3. Learning How To Explain Neural Networks: PatternNet And PatternAttribution
We are yet to fully understand why neural networks work exactly in a particular way. Complex ML systems have intricate details which sometimes astonish researchers. Even though there are systems which decode neural networks, it is difficult at times to establish relationships in DL models. In this paper, scholars at Technical University in association with researchers at Google Brain, present two techniques called PatternNet and PatternAttribution which explain linear models. The paper discusses a host of previously established factors such as signal estimators, gradients and saliency maps among others. You can read the paper here.
4. Lifelong Learning With Dynamically Expandable Networks
Lifelong learning was a concept first conceived by Sebastian Thrun in his book Learning to Learn. He offered a different perspective of the conventional ML. Instead of ML algorithms learning one single task, he emphasises on machines taking a lifelong approach wherein they learn a variety of tasks over time. Based on this, researchers from KAIST and Ulsan National Institute of Science and Technology developed a novel deep network architecture called Dynamically Expandable Network (DEN) which can dynamically adjust its network capacity for a series of tasks along with requisite knowledge-sharing between them. DEN has been tested on public datasets such as MNIST, CIFAR-100 and AWA for accuracy and efficiency. It was evaluated for factors including selective retraining, network expansion and network timestamping (split/duplication). This novel technique can be read here.

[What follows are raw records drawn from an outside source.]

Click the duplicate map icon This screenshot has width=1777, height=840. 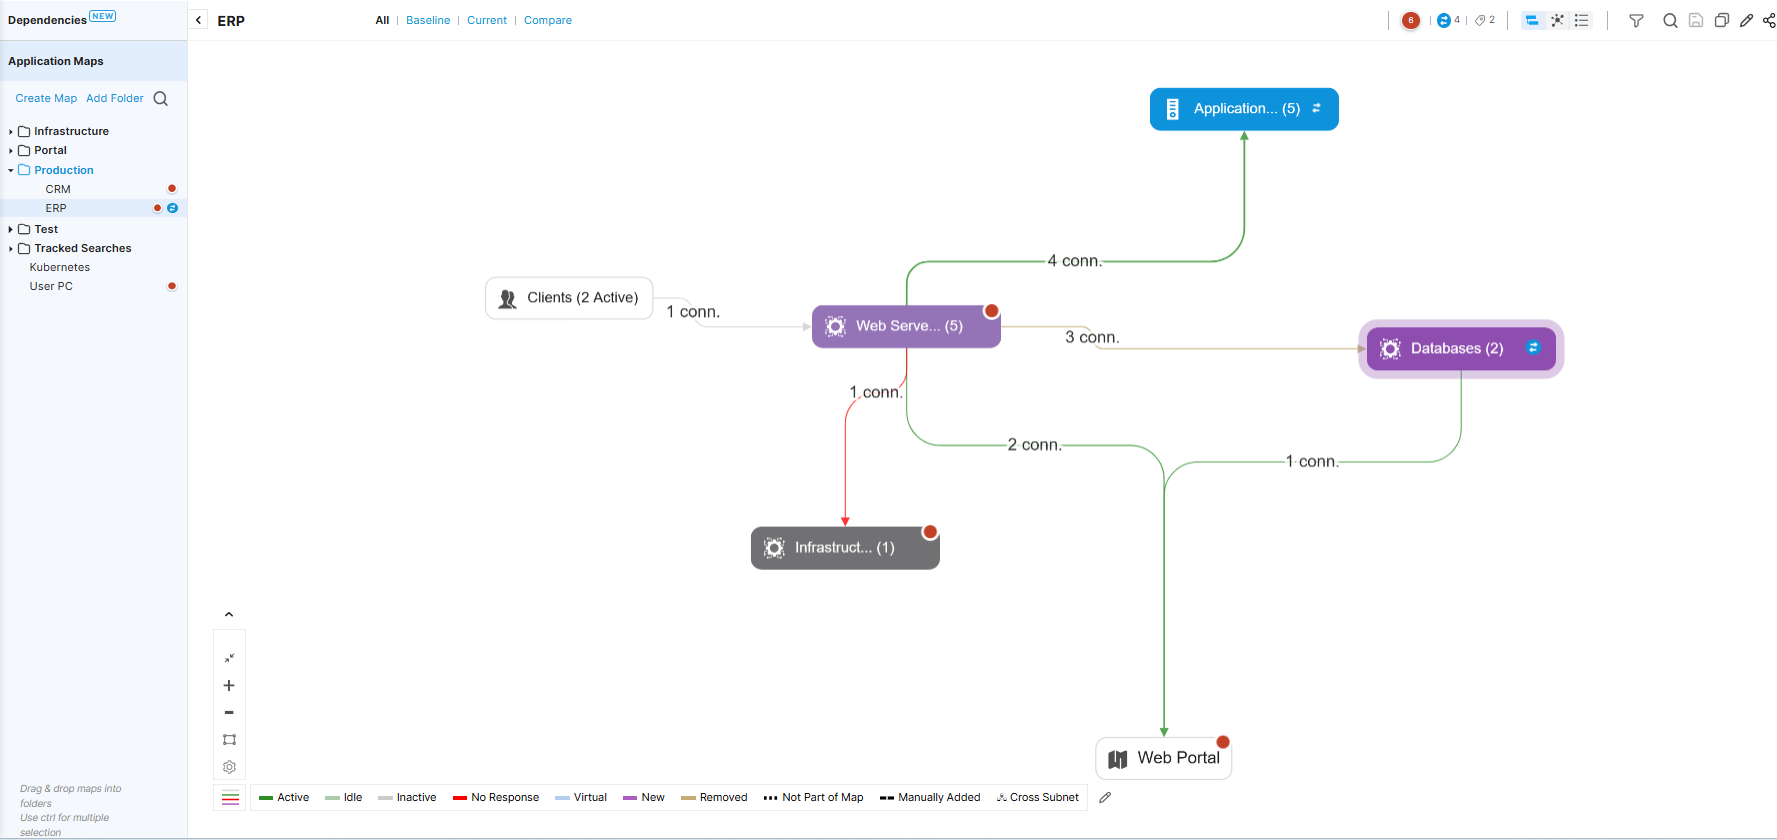click(1721, 20)
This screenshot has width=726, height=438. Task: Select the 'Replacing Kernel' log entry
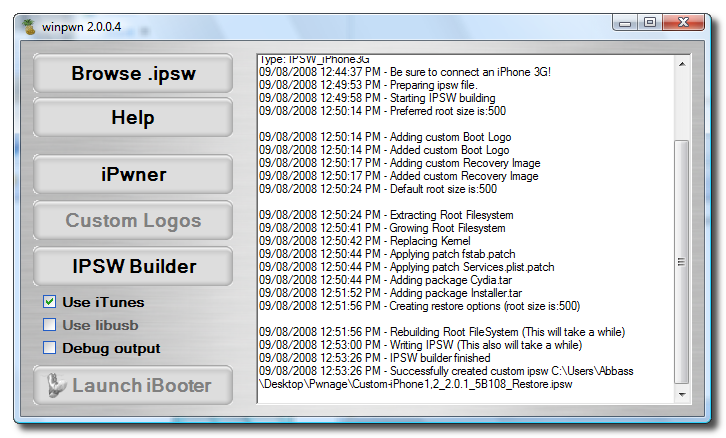pos(340,240)
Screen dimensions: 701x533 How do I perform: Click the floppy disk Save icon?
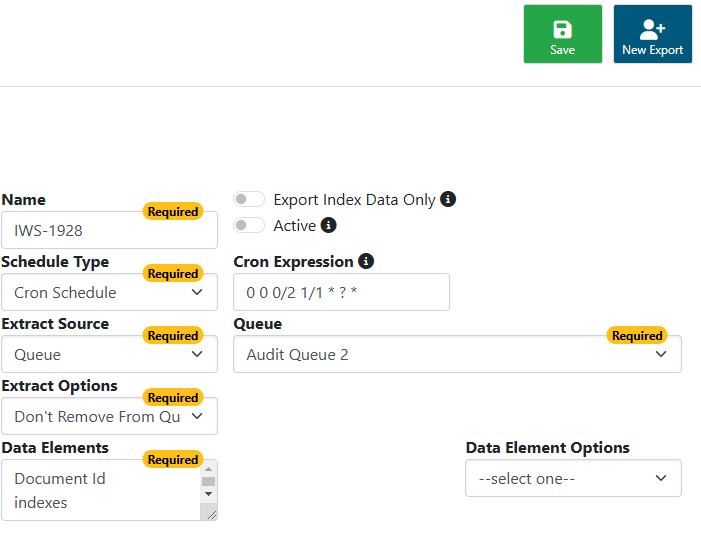coord(562,30)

5. Wasserstein Auto-Encoders
Autoencoders are neural networks which are used for dimensionality reduction and are popularly used for generative learning models. One particular type of autoencoder which has found most applications in image and text recognition space is variational autoencoder (VAE). Now, scholars from Max Planck Institute for Intelligent Systems, Germany, in collaboration with scientists from Google Brain have come up with the Wasserstein Autoencoder (WAE) which utilises Wasserstein distance in any generative model. In the study, the aim was to reduce optimal transport cost function in the model distribution all along the formulation of this autoencoder. After testing, WAE proved to be more stable than other autoencoders such as VAE with lesser architectural complexity. This is a great improvement in autoencoder architecture. Readers can go through the paper here.
All of these papers present a unique perspective in the advancements in deep learning. The novel methods also provide a diverse avenue for DL research. Machine learning and artificial intelligence enthusiasts can gain a lot from them when it comes to latest techniques developed in research.